* _Text segment_:

Lookup arrays provide enormous savings of both code size and execution time for large arrays: each access takes either one or three instructions, and no table is generated. However, using lookup arrays also imposes some restrictions:

  • The compilation target needs to be set to 8.0 or higher.
  • Each lookup array needs a specific type of Mindustry content. Therefore, at most five lookup arrays can be used in a single program (using blocks, units, items, liquids, and teams), and for most content types, the array size is quite limited.
  • Array elements are named after Mindustry content. This has two disadvantages:
    • inspecting variable names in a Mindustry processor while debugging makes it much harder to figure out which variable represents which array element,
    • when a variable is declared using a specific mlog name (e.g. mlog("coal") var foo), the name becomes unavailable for lookup arrays, restricting or preventing the use of the corresponding mindustry content type for lookup arrays.

* _Exercise_: Write out the passage on lookup arrays word for word, between "Lookup arrays provide" and "8.0 or higher.", inclusive. The data that follows comes from a separate source.

* _Supplied data_:
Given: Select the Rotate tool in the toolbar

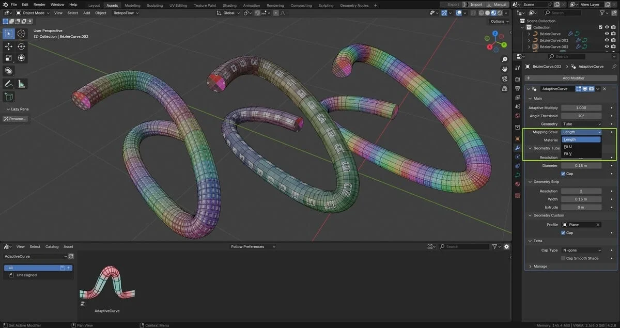Looking at the screenshot, I should coord(21,46).
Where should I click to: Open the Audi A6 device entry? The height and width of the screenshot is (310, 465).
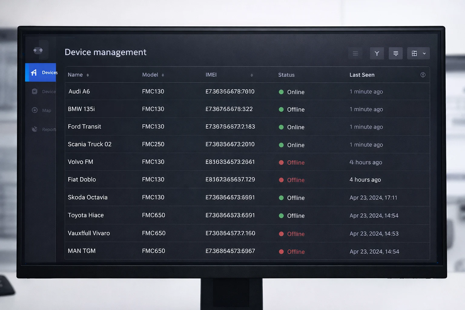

* _Complete response_:
Lookup arrays provide enormous savings of both code size and execution time for large arrays: each access takes either one or three instructions, and no table is generated. However, using lookup arrays also imposes some restrictions:

  • The compilation target needs to be set to 8.0 or higher.